Detenuto morto in carcere a Terni, Famiglia, corpo pieno di lividi e sangue

Detenuto morto in carcere a Terni, Famiglia, corpo pieno di lividi e sangue Un moldavo di 38 è morto nel carcere di Terni, ma i genitori non credono si sia trattato di un infarto ad uccidere il loro figlio. La notizia risale al 14 di questo mese, e solo oggi escono altri dettagli e a pubblicarli è il Giornale. Secondo quanto affermato dal quotidiano il corpo dell’uomo sarebbe stato pieno di lividi e  per questo la famiglia vuole vederci chiaro. I familiari, arrivati dalla Moldavia, quando sono andati a trovarlo in carcere la situazione era tranquilla. A raccontare questo al Giornale.it è stato un amico.

Mentre a dare la notizia delle morte era stato Donato Capece, segretario generale del sindacato autonomo di polizia penitenziaria, il Sappe. Il moldavo era stato arrestato a Milano, appena sceso dall’aereo che arrivava dal suo paese. «Aveva commesso un piccolo furto – ha detto l’amico al quotidiano – e per questo era finito sotto processo.

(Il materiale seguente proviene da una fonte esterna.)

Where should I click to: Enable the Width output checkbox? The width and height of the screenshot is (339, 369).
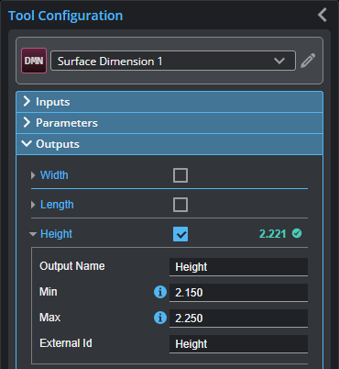180,175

Lui non si presentò in aula e lasciò l’Italia e per questo fu condannato a un anno e otto mesi”. A Terni era arrivato dopo due mesi di carcere a Milano e da lì sarebbero cominciati i problemi fino ad essere trovato cadavere nella sua cella il mattino del 14 settembre 2018. Da sei mesi, da quando era in carcere a Terni, ha cominciato a lamentare dei dolori alla pancia. E’ stato visitato, ma i medici non avrebbero riscontrato nulla e lo liquidarono con un farmaco che, almeno a detta dell’amico, gli avrebbe provocato maggior dolore.

L’istituto, poi, non gli avrebbe autorizzato un’altra visita.

L’uomo si è sempre lamentato delle pessime condizioni carcerarie, diceva alla sorella che le galere italiane erano peggio di quelle africane. I soldi che chiedeva alla sorella, che vive a Londra, a lui – via avvocato – non sarebbero mai arrivati. Ancora ignote, dunque, le cause del decesso.

La famiglia ha chiesto di vedere il corpo e “all’inizio non volevano neanche farlo vedere ai genitori. Poi hanno cambiato idea. Era tutto pieno di lividi, con il sangue che usciva dal naso, dalla bocca e dalle orecchie. Non può essere stato un infarto”, dice sempre l’amico e, a quanto se ne sa, domani dovrebbe essere eseguita l’autopsia sul corpo del 38enne moldavo. La situazione nelle carceri resta allarmante: altro che emergenza superata.

Dal punto di vista sanitario è semplicemente terrificante: secondo recenti studi di settore è stato accertato che almeno una patologia è presente nel 60-80% dei detenuti. Questo significa che almeno due detenuti su tre sono malati. Tra le malattie più frequenti quelle infettive, che interessano il 48% dei presenti. A seguire i disturbi psichiatrici (32%), le malattie osteoarticolari (17%), quelle cardiovascolari (16%), problemi metabolici (11%) e dermatologici (10%)».